BEGIN
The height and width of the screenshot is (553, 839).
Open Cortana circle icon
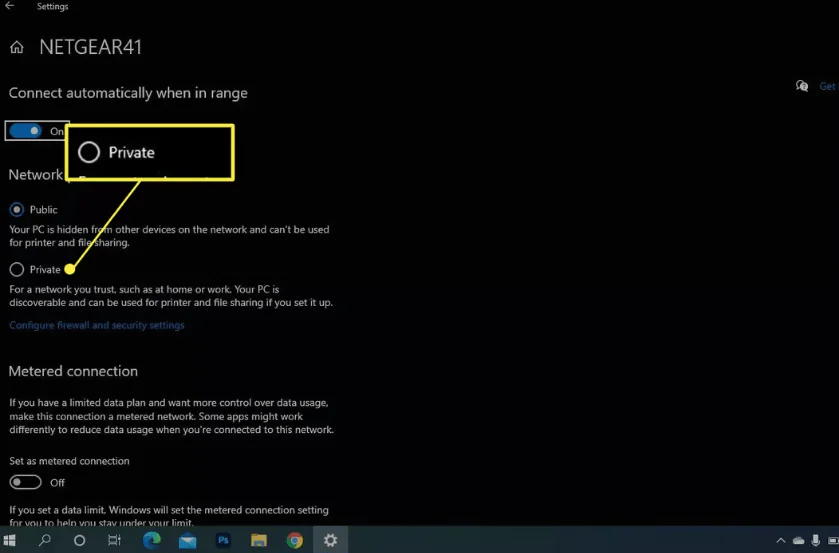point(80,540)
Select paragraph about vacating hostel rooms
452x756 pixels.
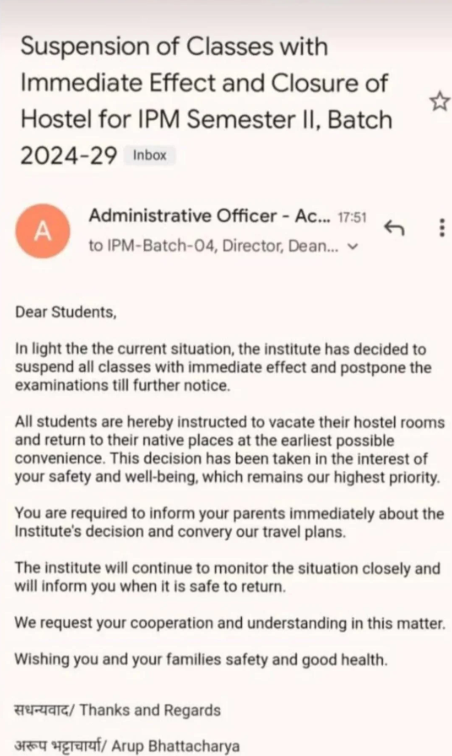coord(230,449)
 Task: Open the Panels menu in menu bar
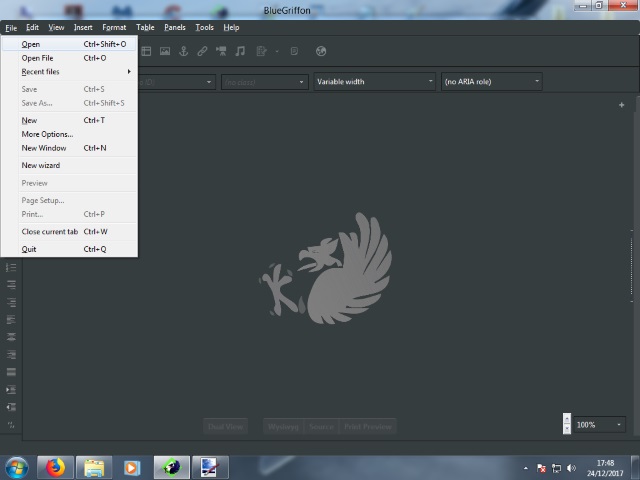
END
BEGIN
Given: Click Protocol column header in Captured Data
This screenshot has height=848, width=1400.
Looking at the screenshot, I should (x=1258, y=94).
END
BEGIN
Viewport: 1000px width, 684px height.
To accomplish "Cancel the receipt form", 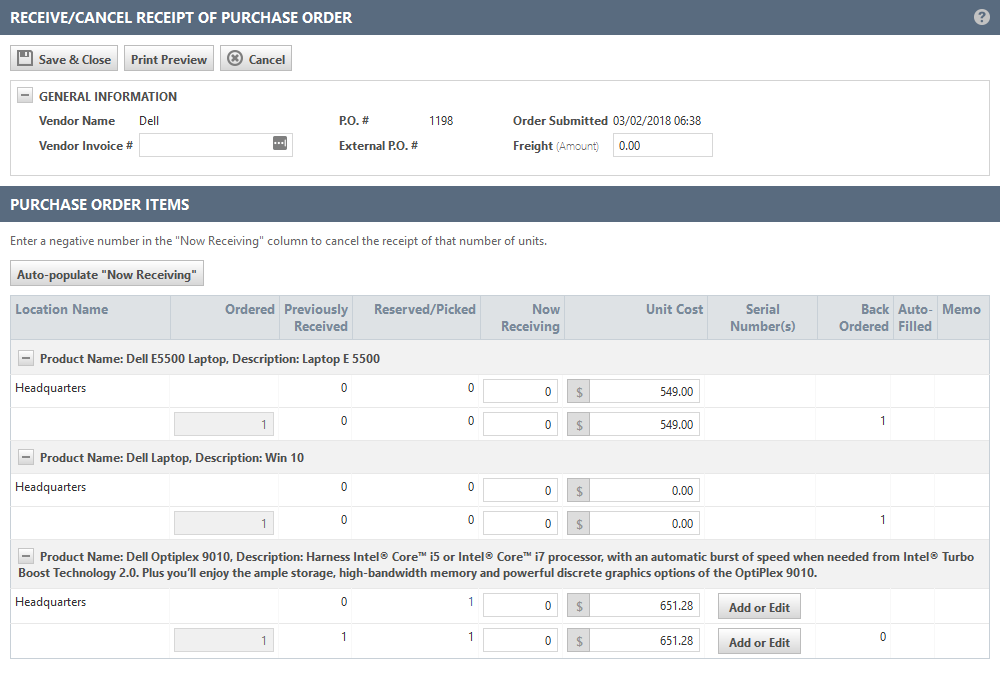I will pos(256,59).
END
— What is being asked —
Give back exactly the lines above from the one with "452x756 pixels." through the one with "Task: Open the Panels menu in menu bar", both included. Pictures don't belong in the copy.

— Result for this exercise —
452x756 pixels.
coord(230,449)
 Task: Open the Panels menu in menu bar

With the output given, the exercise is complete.